Description of the Practice

Evaluates training data across standard quality dimensions: completeness, accuracy, consistency, timeliness, and representativeness of the target population.
Identifies and documents data quality issues before model development begins, with severity ratings and remediation plans for each identified problem.
Assesses distributional characteristics of the dataset — including class imbalance, feature distributions, and demographic representation — that could affect model fairness and generalisability.
Validates data against the intended use case, checking that the data actually reflects the problem the model is designed to solve.
Produces a data quality report that informs go/no-go decisions for model development and is retained as part of the model's documentation.

How to Practise It (Playbook)

1. Getting Started

Define data quality criteria relevant to your domain and use case — generic checklists are a starting point, but contextual criteria (e.g., temporal freshness requirements, acceptable missing value rates) matter more.
Run a baseline quality assessment on your current primary training dataset to understand the landscape and identify the most significant issues.
Build a simple data quality scorecard that can be completed for any dataset and provides a consistent basis for comparison across projects.
Establish a policy that model development does not begin until a data quality assessment has been completed and any critical issues resolved.

2. Scaling and Maturing

Automate key data quality checks using tools such as Great Expectations, dbt tests, or custom validation scripts, making quality assessment a continuous process rather than a point-in-time activity.
Build quality metrics into data pipeline monitoring so that degradations in incoming data quality are detected and flagged before they affect model training or inference.
Extend quality assessment to cover the full data supply chain — not just the training dataset but the sources, transformations, and integration points that produce it.
Track data quality metrics over time to identify trends and systemic issues rather than treating each assessment as an isolated event.
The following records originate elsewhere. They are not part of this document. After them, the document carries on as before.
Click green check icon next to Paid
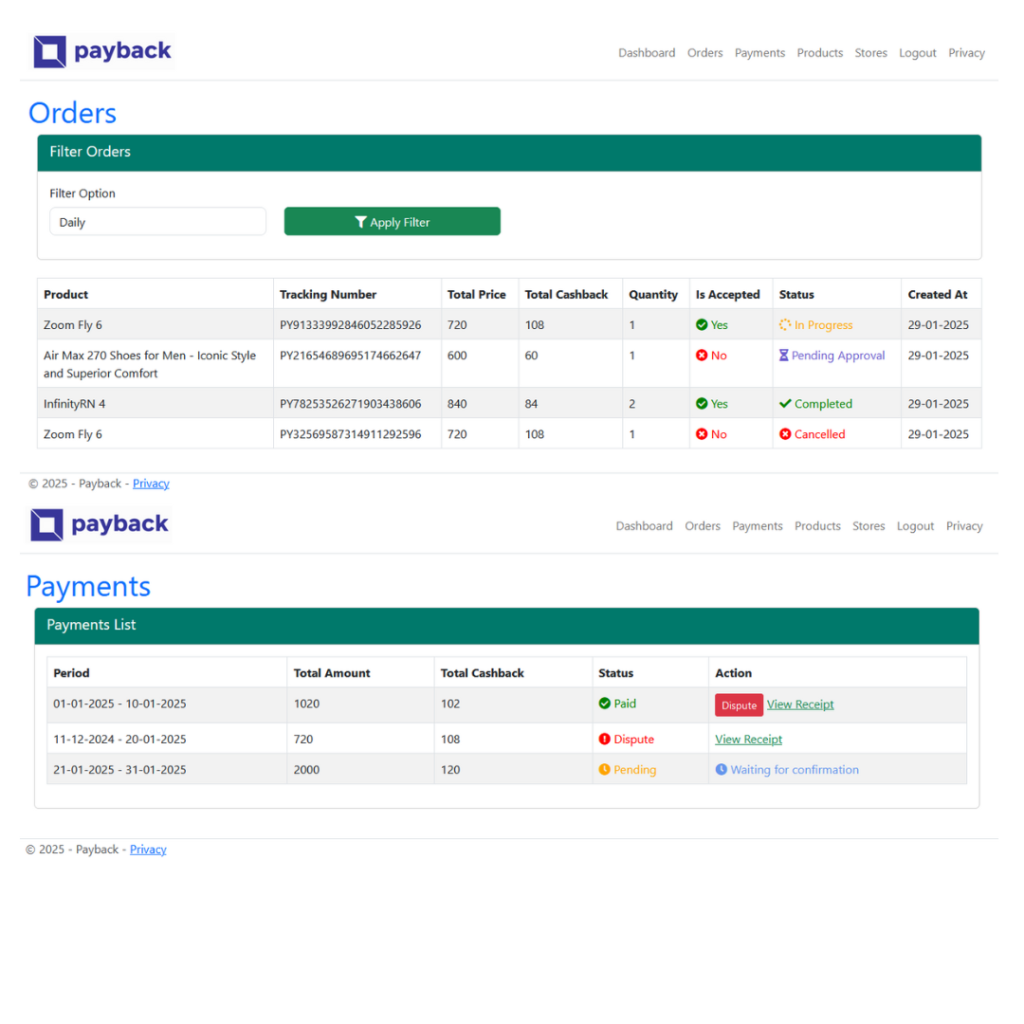 [x=604, y=703]
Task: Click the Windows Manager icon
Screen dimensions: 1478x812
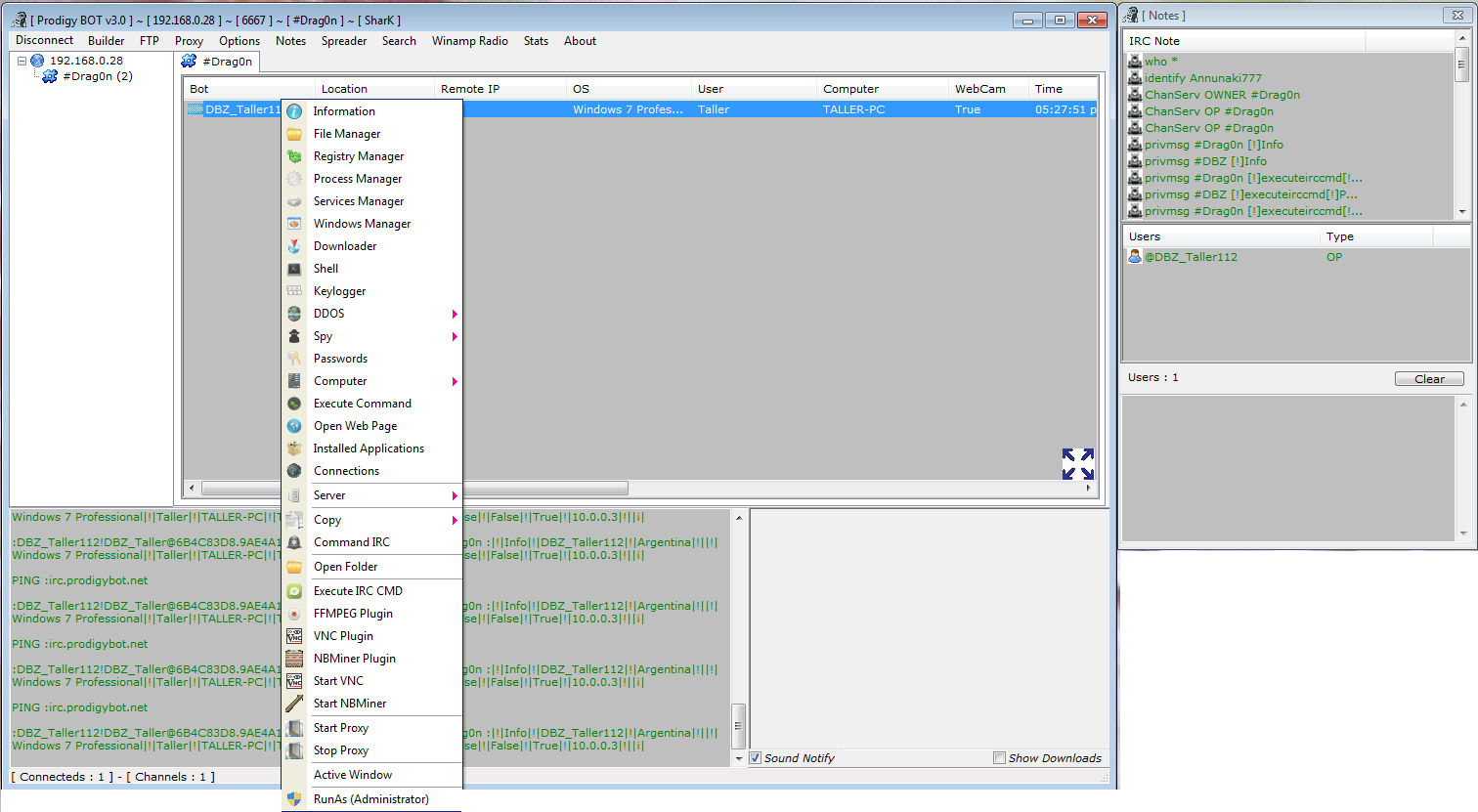Action: 294,224
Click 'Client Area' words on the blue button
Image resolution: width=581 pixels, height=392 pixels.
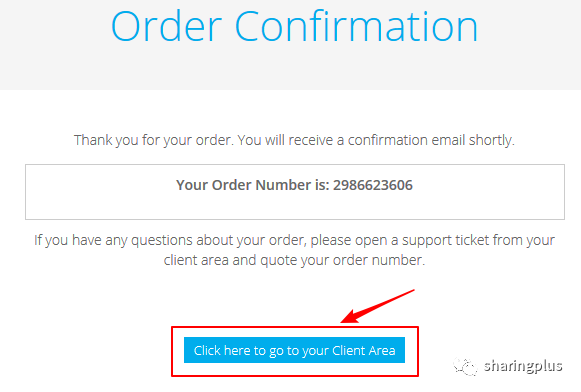(x=363, y=351)
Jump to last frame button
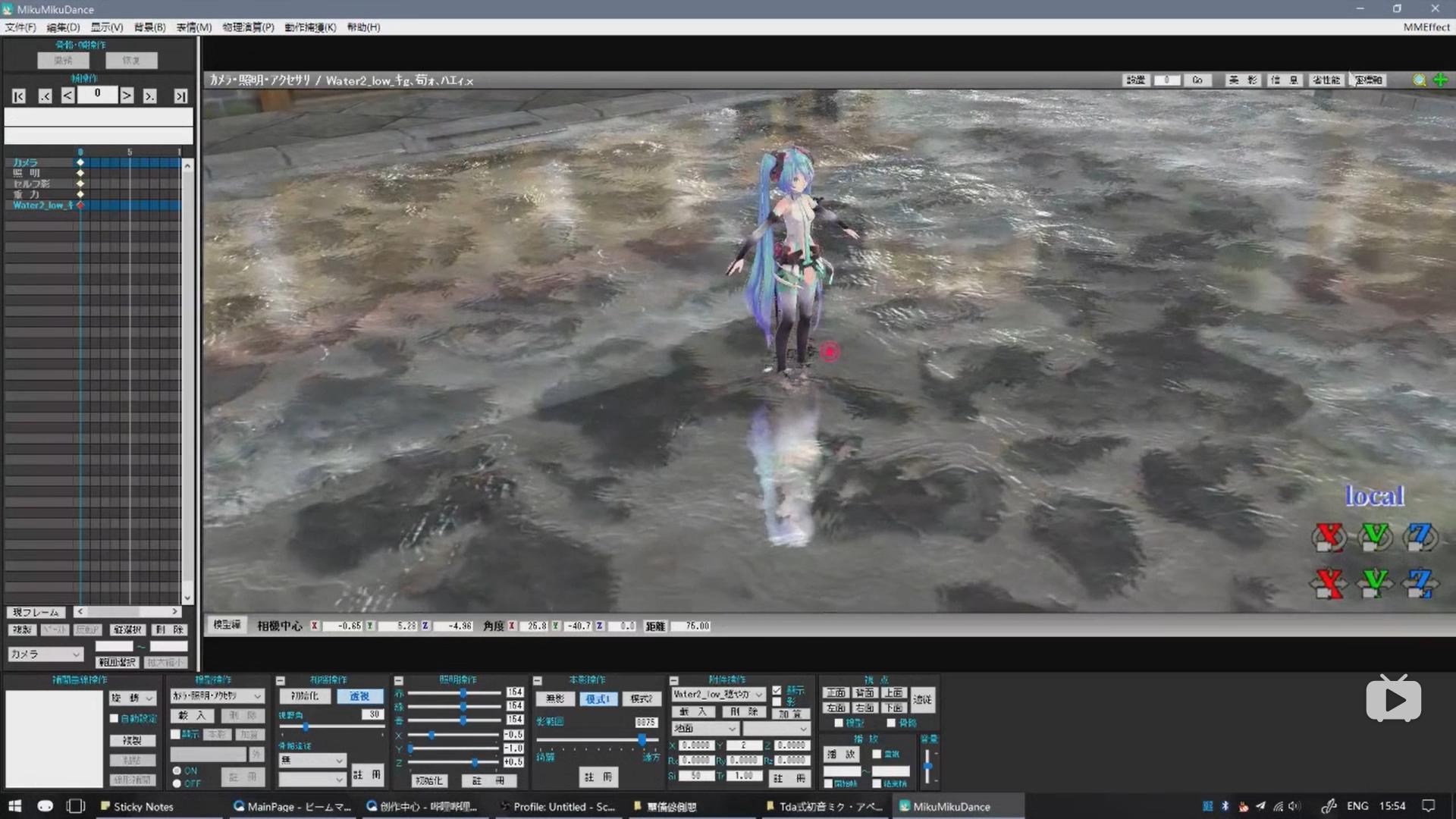The image size is (1456, 819). click(180, 96)
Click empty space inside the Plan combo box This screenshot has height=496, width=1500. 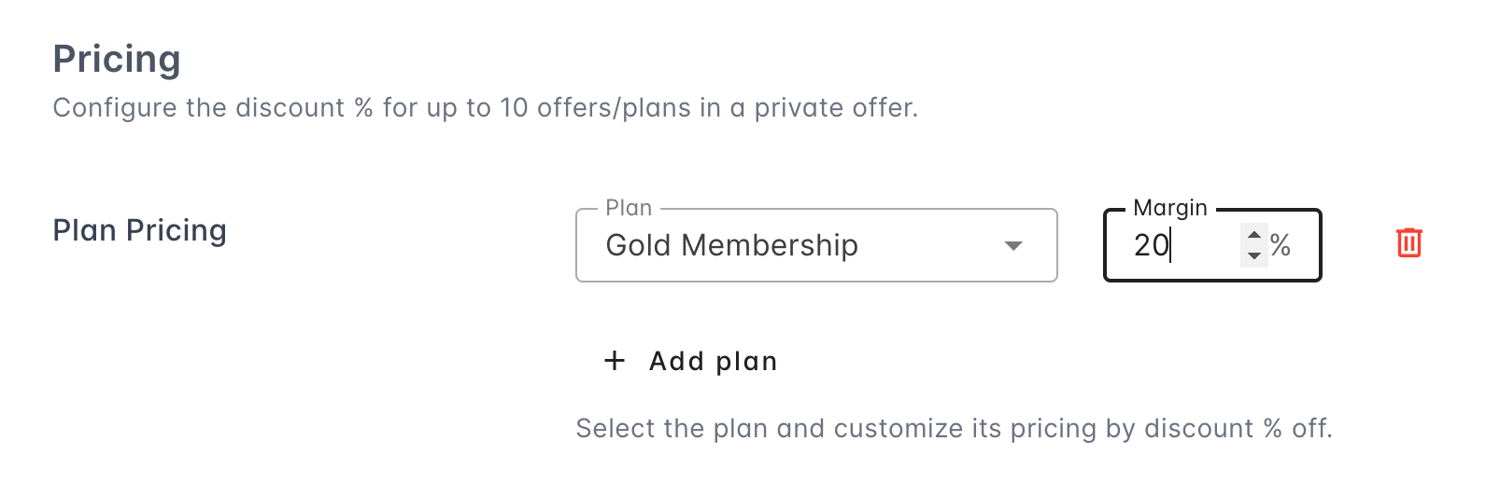point(930,245)
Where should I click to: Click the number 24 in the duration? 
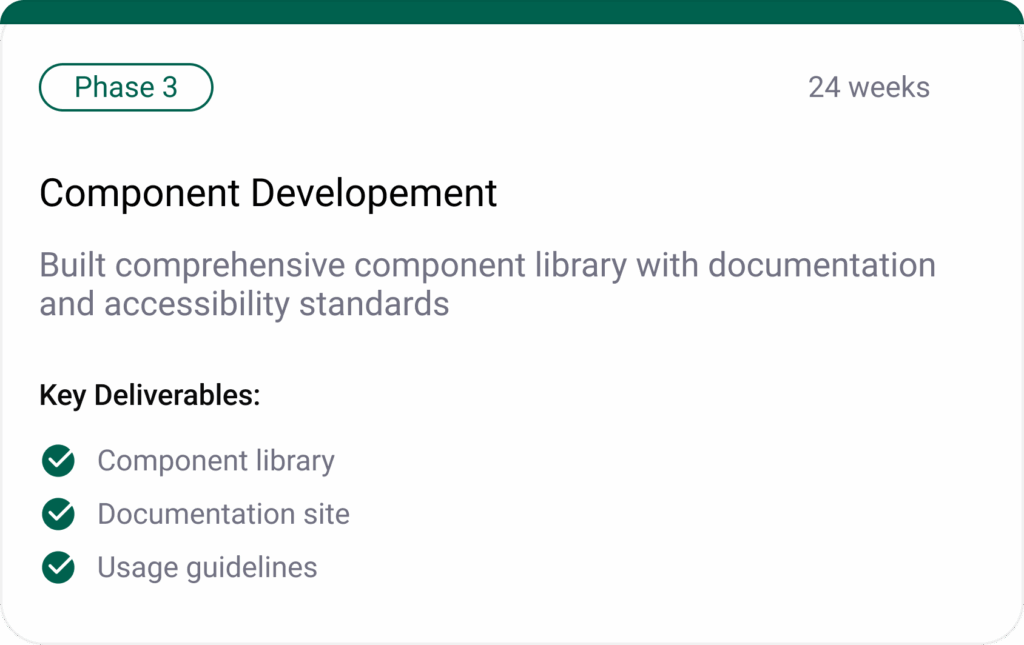coord(824,87)
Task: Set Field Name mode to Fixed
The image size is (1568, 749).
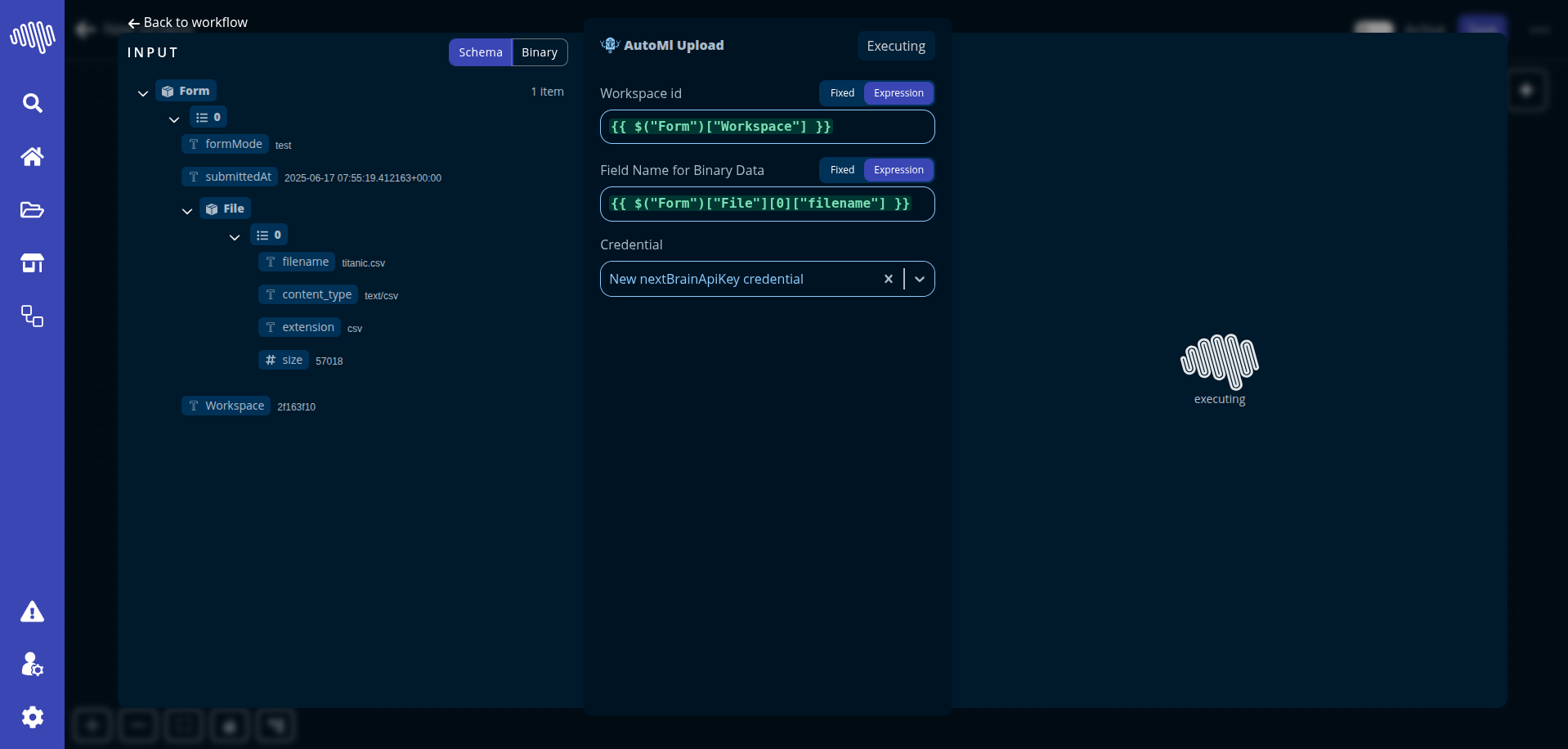Action: 842,170
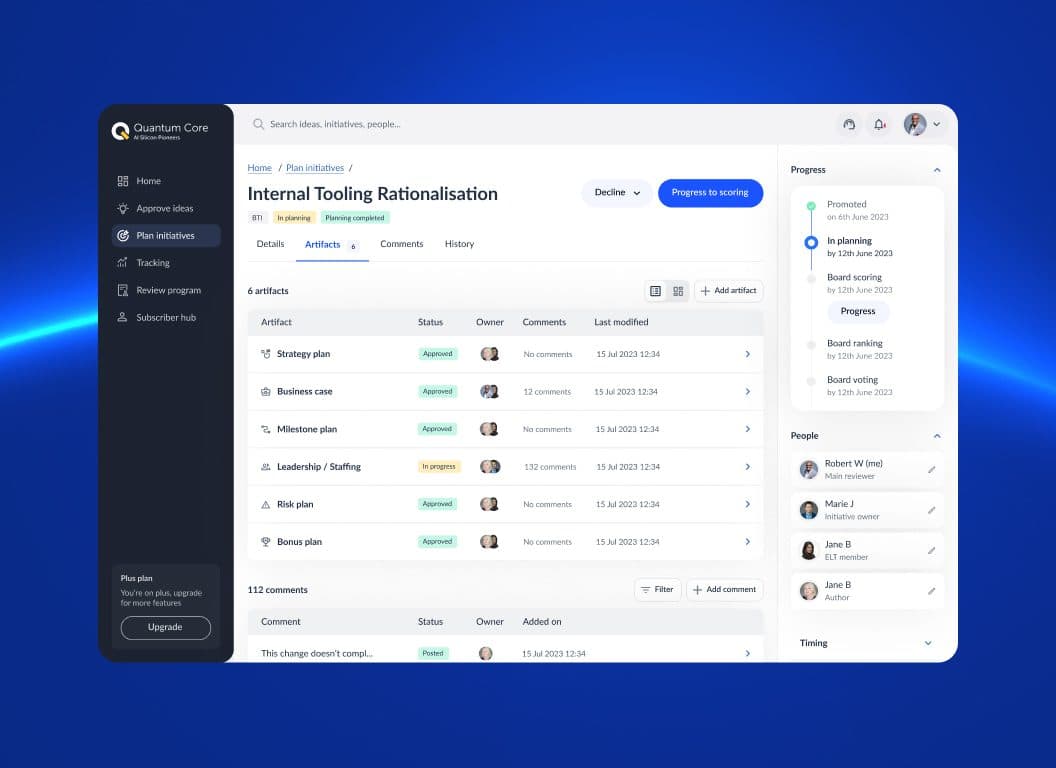Open Tracking in the sidebar
Image resolution: width=1056 pixels, height=768 pixels.
coord(153,263)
3. Team Behaviours to Encourage

Treat data quality issues as first-class engineering problems, not data team problems — every engineer working on an AI system is responsible for understanding and engaging with the quality of its data.
Build time for data quality assessment into project estimates from the outset, rather than treating it as an optional activity that gets cut when delivery pressure builds.
Document and communicate data quality limitations transparently, including in model documentation, so that downstream users and stakeholders understand the constraints.
Celebrate the discovery of data quality issues — finding them before training is a success, not a setback.

4. Watch Out For…

Conflating data quantity with data quality — large datasets can contain large amounts of low-quality or biased data, and volume does not compensate for systematic quality problems.
Assessing quality only at the aggregate level while missing subgroup-level issues that will manifest as unfair model behaviour for specific user populations.
Treating data quality assessment as a one-time pre-training activity rather than an ongoing responsibility across the model lifecycle.
Allowing delivery pressure to compress the time allocated to data quality assessment, accepting known quality problems without formally documenting and accepting the associated risks.

5. Signals of Success

No model development begins without a completed, reviewed data quality assessment that is retained as part of the model documentation.
Data quality issues identified during assessment lead to concrete remediation actions, not just documentation that is filed and forgotten.
Teams can articulate the key quality limitations of their training data and the implications for model behaviour and appropriate use.
Automated quality checks run continuously on data pipelines, with alerts triggered when quality thresholds are breached.
Data quality has improved measurably over time as a result of systematic assessment and remediation practices.